So god told Noah to go into the ark with his whole family, which consisted of his wife, his three sons and their wives. Eight people. And god tells him also to take seven clean animals with him, and all the other animals should just be paired. Guess he changed his mind about the whole "two of every kind" thing. Oh, and seven of every kind of bird.

Seven days is all Noah has left before he knows the world will be destroyed. A whole week. Do you think he was busy doing all those things he'd put off doing, or do you think he just sat in his bedroom and stared at the wall? Cause I would've done the latter.

That's the thing, too. God didn't give Noah a chance to save humankind, didn't give him a chance to warn anybody, didn't tell him he could even divulge this information. Just, "I'm going to kill everything. Everything except you. Do you feel special now?" Must've been a depressing week for Noah, listening to people in the marketplace looking forward to the next season, or families planning for weddings that would never take place. Watching mothers carrying around their sons or daughters in their arms, whose futures are now just a short, watery doom. Or even little things like, "I'll pay you back next week." Nope. No you won't.
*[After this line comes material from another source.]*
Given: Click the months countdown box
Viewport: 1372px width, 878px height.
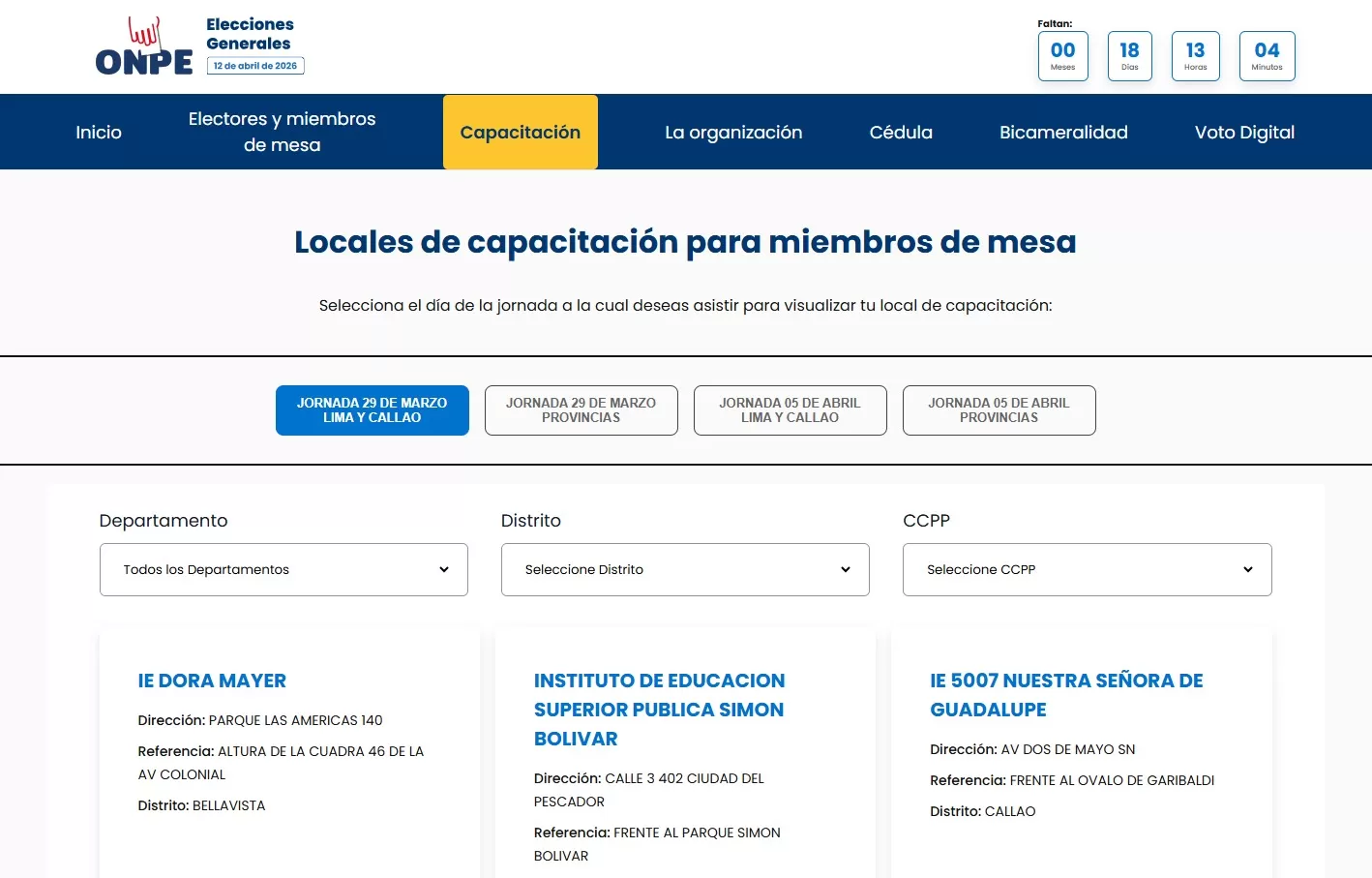Looking at the screenshot, I should [1062, 56].
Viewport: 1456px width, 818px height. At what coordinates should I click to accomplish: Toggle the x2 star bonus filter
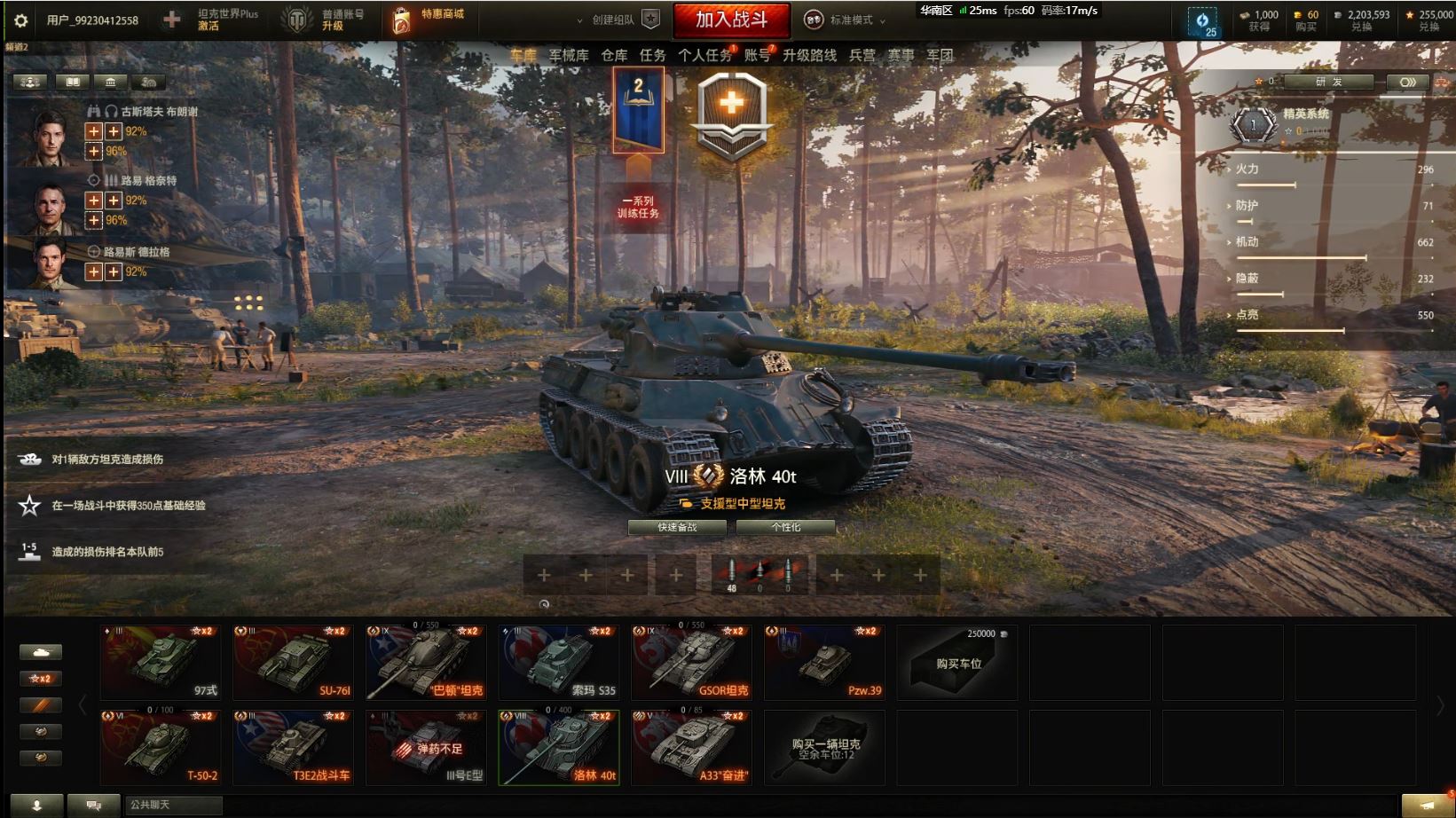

This is what really bothers me about teaching this particular story to children. Talk about desensitization.

"Noah did all that the Lord commanded him." Yeah, well, not much of a choice, is there?

So Noah was six hundred years old when he went into the ark with all the animals that didn't really fit and his whole family of sons and daughters-in-law. "On the seventeenth day of the second month" (that's unnecessarily precise) the whole world flooded from the bottom and the top. It rained for forty days and nights.

I'm assuming Noah didn't take any fish or waterfowl with him on the ark. That would just be stupid. But the author, for the fourth time now, talks about all the animals on the ark with him. And "Then the Lord shut him in." Presumably saying, "See you when everything you've ever known is dead and gone. Have fun!"

For forty days the waters increased, and Noah and the ark went up, up, up, and everything that had been land dwelling was totally and utterly f*cked. And after forty days, when the ark was at least twenty feet above the high mountains, the waters and the rain stopped.

The flood lasted (after that, I imagine) for a hundred and fifty days. That's about five months. I'm not sure what calendar they were using at that time, but it was almost half a year. At least two seasons of hanging out on a big boat with no one to talk to except some animals and your family. Noah probably spent a lot of time tending the animals.